Service de presse de Greenpeace Belgique, 0496/26.31.91, [email protected]

Notes :

[1] L’asbl Greenpeace Belgique demande instamment au gouvernement flamand d’adapter le plan d’action existant sur le fumier dans les 30 jours afin qu’il réponde aux objectifs européens en matière de nitrates, et de prendre toutes les mesures nécessaires pour la mise en œuvre et l’application correcte de ce plan. Si cela ne se produit pas, nous poursuivrons le gouvernement en justice. Greenpeace soumettra également cette mise en demeure à la Commission des nitrates de l’Union européenne (DG Environment). Le texte intégral est disponible sur demande.

[2] Les agriculteurs épandent le fumier et le lisier sur leurs champs au printemps, en espérant disposer de précipitations suffisantes en vue d’un “été normal”. Mais avec de longues périodes de sécheresse pendant la saison de croissance, les cultures poussent moins bien, ce qui entraîne une moindre absorption d’azote et de phosphore. Cela laisse plus d’azote et de phosphore sur la terre, qui s’écoule dans les ruisseaux et les rivières.

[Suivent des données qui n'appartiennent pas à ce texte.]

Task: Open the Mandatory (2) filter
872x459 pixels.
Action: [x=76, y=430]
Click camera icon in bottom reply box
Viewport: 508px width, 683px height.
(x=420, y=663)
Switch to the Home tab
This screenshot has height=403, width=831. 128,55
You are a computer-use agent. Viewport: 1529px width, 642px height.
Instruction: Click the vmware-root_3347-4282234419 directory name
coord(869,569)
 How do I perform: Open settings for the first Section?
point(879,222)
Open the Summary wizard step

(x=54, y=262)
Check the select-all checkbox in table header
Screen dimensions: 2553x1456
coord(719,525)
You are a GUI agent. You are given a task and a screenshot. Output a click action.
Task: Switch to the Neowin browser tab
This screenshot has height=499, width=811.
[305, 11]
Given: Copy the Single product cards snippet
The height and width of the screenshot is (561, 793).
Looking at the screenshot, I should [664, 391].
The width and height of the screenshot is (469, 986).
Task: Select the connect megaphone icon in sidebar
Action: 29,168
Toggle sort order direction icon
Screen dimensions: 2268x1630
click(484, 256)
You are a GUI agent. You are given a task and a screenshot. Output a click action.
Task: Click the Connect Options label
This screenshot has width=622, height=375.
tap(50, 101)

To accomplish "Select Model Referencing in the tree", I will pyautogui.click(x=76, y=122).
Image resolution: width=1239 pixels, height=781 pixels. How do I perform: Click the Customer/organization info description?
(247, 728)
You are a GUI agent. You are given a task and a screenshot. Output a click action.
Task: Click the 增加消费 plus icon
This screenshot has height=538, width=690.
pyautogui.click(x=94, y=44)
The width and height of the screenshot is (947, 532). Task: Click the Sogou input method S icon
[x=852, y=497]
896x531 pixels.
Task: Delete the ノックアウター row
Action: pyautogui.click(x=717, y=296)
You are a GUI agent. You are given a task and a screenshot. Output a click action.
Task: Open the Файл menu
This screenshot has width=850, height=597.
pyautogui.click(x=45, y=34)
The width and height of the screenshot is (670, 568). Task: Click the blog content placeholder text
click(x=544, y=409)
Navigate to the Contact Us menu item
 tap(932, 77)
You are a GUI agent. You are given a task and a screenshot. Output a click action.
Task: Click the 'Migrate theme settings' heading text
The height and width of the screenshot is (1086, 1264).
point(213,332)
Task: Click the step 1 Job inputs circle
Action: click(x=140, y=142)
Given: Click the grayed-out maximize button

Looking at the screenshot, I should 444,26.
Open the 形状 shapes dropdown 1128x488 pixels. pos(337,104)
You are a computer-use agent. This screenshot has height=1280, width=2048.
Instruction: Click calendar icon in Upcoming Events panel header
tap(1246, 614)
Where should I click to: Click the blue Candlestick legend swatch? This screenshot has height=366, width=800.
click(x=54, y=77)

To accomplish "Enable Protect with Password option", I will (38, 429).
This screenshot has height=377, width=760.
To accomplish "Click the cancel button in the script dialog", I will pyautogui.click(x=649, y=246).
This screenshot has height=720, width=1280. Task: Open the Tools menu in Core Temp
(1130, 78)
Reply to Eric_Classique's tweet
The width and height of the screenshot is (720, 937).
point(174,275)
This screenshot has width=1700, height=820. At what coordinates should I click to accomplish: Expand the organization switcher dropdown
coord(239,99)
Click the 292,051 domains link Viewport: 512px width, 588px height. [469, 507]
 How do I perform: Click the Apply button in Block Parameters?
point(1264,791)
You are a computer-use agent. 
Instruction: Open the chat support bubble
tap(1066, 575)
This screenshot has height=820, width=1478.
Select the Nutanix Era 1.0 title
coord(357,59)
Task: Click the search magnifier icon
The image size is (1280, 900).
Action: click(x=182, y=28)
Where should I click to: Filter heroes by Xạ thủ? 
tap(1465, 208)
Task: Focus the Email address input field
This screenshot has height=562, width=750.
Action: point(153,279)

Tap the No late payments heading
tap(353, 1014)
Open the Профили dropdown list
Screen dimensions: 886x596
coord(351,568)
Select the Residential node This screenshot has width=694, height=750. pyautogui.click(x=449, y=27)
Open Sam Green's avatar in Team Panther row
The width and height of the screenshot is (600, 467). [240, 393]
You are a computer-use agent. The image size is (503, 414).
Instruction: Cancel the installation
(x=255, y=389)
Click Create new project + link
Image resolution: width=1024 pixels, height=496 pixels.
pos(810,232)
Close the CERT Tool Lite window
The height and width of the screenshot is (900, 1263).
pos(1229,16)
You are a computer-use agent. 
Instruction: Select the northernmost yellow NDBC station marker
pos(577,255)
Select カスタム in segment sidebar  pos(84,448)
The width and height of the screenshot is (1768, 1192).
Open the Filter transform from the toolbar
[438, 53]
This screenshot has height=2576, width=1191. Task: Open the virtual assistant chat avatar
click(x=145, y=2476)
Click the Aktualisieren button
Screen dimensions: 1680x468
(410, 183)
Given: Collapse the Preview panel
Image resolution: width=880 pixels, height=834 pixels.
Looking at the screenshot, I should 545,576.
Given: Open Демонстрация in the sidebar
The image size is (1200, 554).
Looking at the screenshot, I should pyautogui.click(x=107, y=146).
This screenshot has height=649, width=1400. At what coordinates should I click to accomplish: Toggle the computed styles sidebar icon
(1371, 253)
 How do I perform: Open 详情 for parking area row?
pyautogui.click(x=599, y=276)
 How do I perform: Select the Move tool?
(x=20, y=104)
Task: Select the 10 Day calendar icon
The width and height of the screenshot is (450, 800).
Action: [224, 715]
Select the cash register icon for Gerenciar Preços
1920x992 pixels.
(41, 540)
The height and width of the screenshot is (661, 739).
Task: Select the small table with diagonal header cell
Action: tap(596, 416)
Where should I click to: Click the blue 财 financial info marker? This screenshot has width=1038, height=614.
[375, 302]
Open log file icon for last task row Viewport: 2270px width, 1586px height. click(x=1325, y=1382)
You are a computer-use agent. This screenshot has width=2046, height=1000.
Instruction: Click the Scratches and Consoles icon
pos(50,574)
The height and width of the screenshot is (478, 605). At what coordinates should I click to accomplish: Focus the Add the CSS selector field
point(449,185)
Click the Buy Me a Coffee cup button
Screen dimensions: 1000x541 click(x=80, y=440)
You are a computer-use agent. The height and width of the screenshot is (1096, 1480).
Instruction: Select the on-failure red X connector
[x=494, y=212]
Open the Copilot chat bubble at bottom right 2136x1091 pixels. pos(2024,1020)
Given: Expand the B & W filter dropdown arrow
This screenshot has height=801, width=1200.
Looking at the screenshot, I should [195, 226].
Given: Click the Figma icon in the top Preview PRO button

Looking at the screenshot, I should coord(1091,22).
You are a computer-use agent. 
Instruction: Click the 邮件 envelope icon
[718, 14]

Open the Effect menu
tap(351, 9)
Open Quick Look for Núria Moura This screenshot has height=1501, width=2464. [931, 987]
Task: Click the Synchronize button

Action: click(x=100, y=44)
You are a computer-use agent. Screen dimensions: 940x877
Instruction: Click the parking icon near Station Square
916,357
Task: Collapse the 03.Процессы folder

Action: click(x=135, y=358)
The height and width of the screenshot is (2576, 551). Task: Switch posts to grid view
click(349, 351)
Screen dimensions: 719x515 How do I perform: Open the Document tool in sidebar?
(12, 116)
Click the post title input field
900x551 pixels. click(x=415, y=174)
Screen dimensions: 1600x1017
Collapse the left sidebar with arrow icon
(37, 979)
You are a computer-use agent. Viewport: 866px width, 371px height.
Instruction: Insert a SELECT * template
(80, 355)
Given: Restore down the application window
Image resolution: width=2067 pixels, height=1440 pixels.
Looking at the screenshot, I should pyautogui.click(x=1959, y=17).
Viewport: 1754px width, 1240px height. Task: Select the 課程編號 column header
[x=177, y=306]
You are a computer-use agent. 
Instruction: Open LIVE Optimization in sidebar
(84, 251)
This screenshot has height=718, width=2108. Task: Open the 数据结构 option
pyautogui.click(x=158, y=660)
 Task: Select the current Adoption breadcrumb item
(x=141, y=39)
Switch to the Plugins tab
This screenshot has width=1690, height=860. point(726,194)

[3] Voir par exemple: https://www.vrt.be/vrtnws/fr/2021/02/11/des-dizaines-de-perquisitions-en-flandre-et-aux-pays-bas-dans-un/

[4] Fin 2020, on a appris que dans la zone agricole flamande, il y avait à nouveau plus de nitrate et de phosphate dans les ruisseaux et les rivières. Cela fait déjà trois années consécutives que le pourcentage de points de mesure où la valeur seuil de 50 milligrammes de nitrate par litre est dépassée, selon le rapport sur le lisier  de l’Agence des terres flamandes (VLM). Pour rappel, alors que ces chiffres font état de plus de 20% des points de mesure dépassés, le MAP5 avait un objectif de 5% de points de mesure dépassés maximum à atteindre dès 2018. « La situation est décourageante », avait alors constaté le VLM.
Source: https://www.standaard.be/cnt/dmf20201204_97935625

[5] Voir par exemple le plan climatique élaboré par 9 experts sous la direction du professeur Gerard Govers (KU Leuven) à la demande de l’ancien ministre de l’Environnement Koen Van den Heuvel (CD&V) ou les récentes déclarations de Wannes Keulemans, professeur émérite de politique agricole (KU Leuven), dans De Standaard.

[6] Au cours des années 2017, 2018 et 2019, un total de 504 demandes ont été faites pour des extensions ou la construction de nouvelles méga-fermes. 286 d’entre elles ont été accordées. Voir par exemple les séries de De Standaard et Apache.